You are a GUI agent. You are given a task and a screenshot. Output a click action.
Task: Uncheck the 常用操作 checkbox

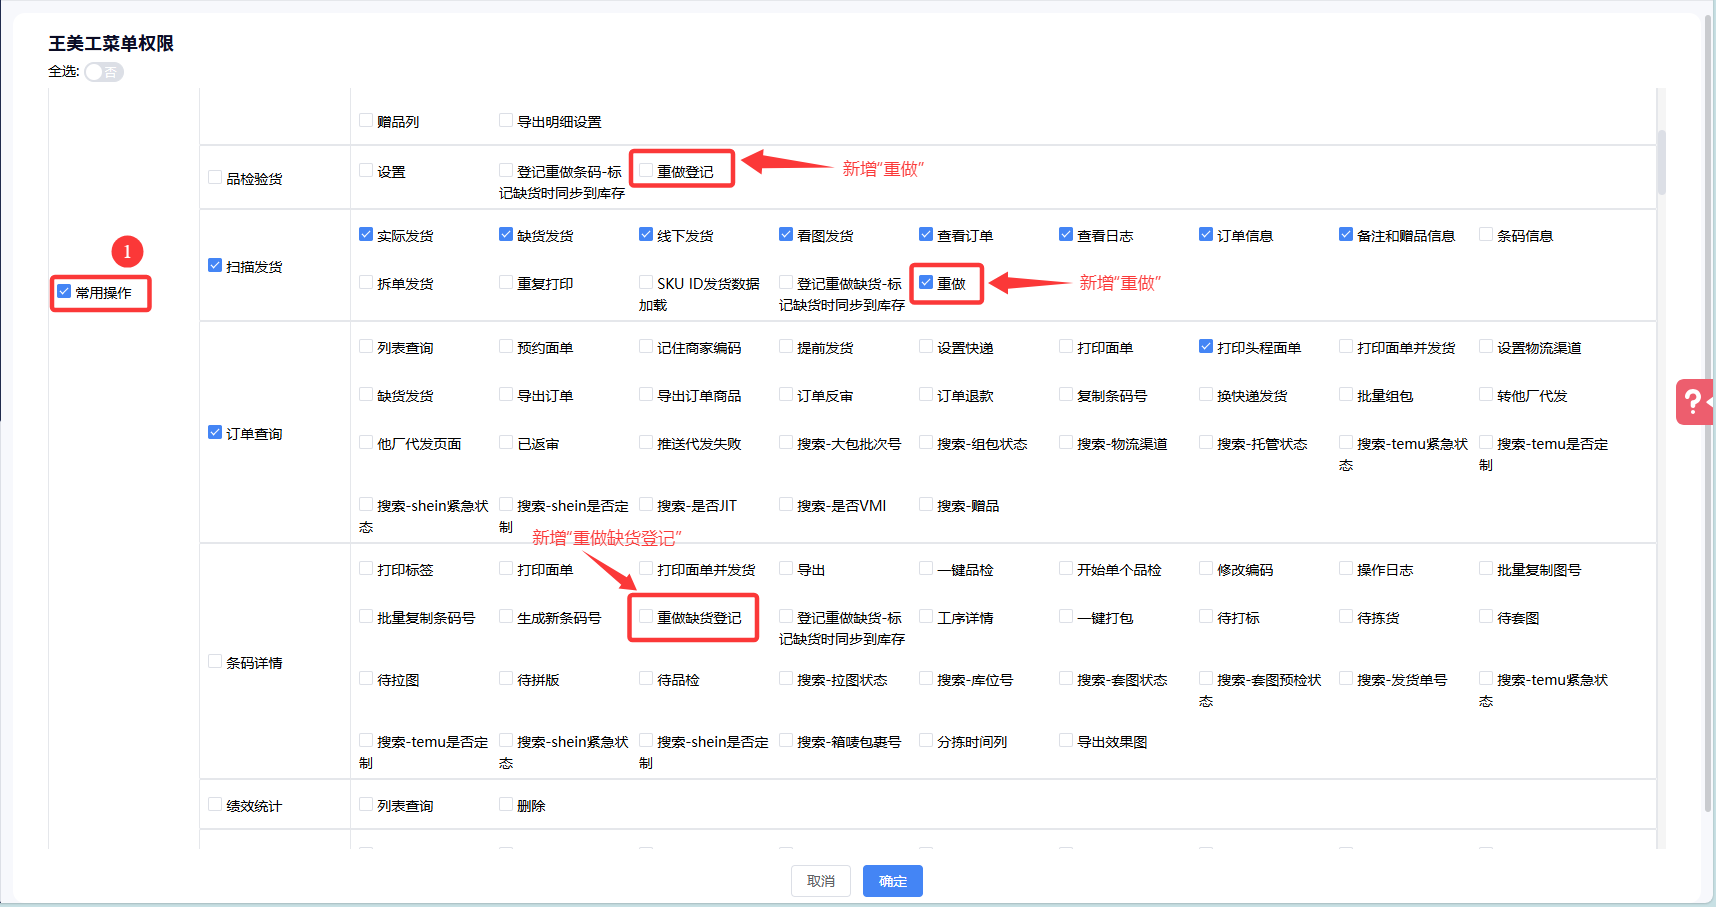[x=64, y=292]
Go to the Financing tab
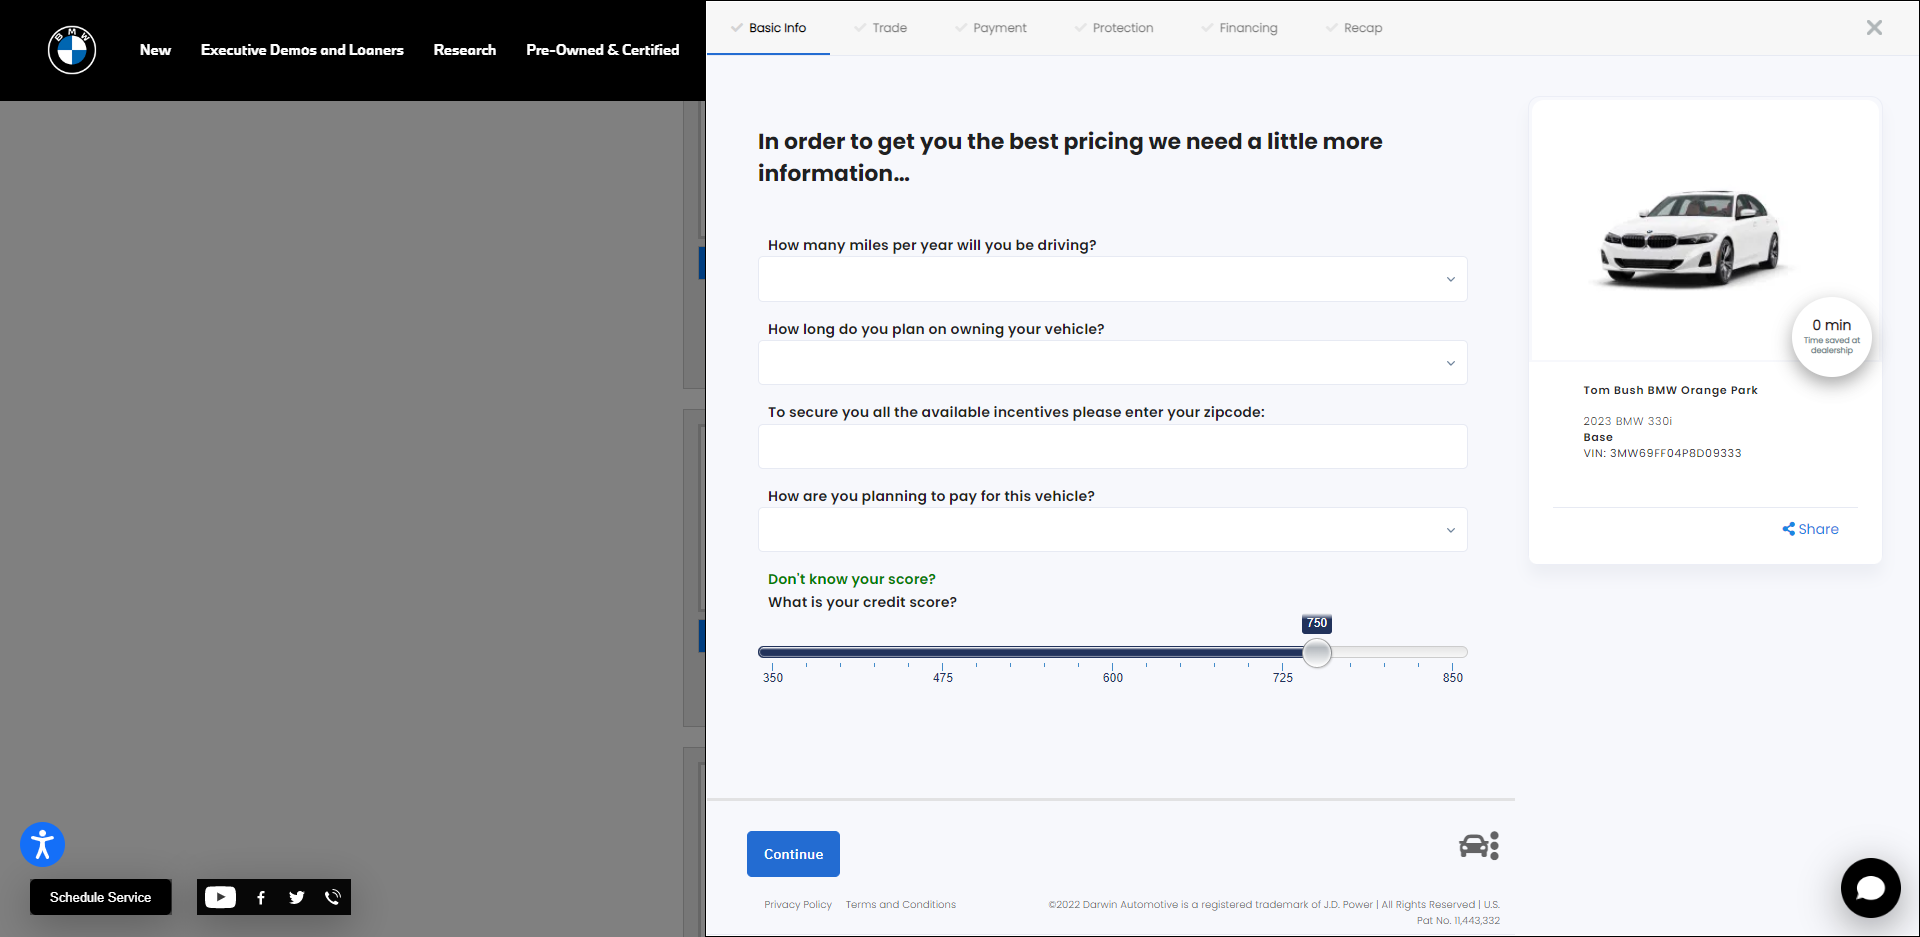The image size is (1920, 937). 1247,28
-.-.-
EXERCISE AIM
Output the material above verbatim but exclude each picture.

SOLUTION TO THIS EXERCISE
You are a GUI agent. You are given a task and a screenshot. Output a click action.
Task: Uncheck the 常用操作 checkbox

[x=64, y=292]
Go to the Financing tab
The image size is (1920, 937). 1247,28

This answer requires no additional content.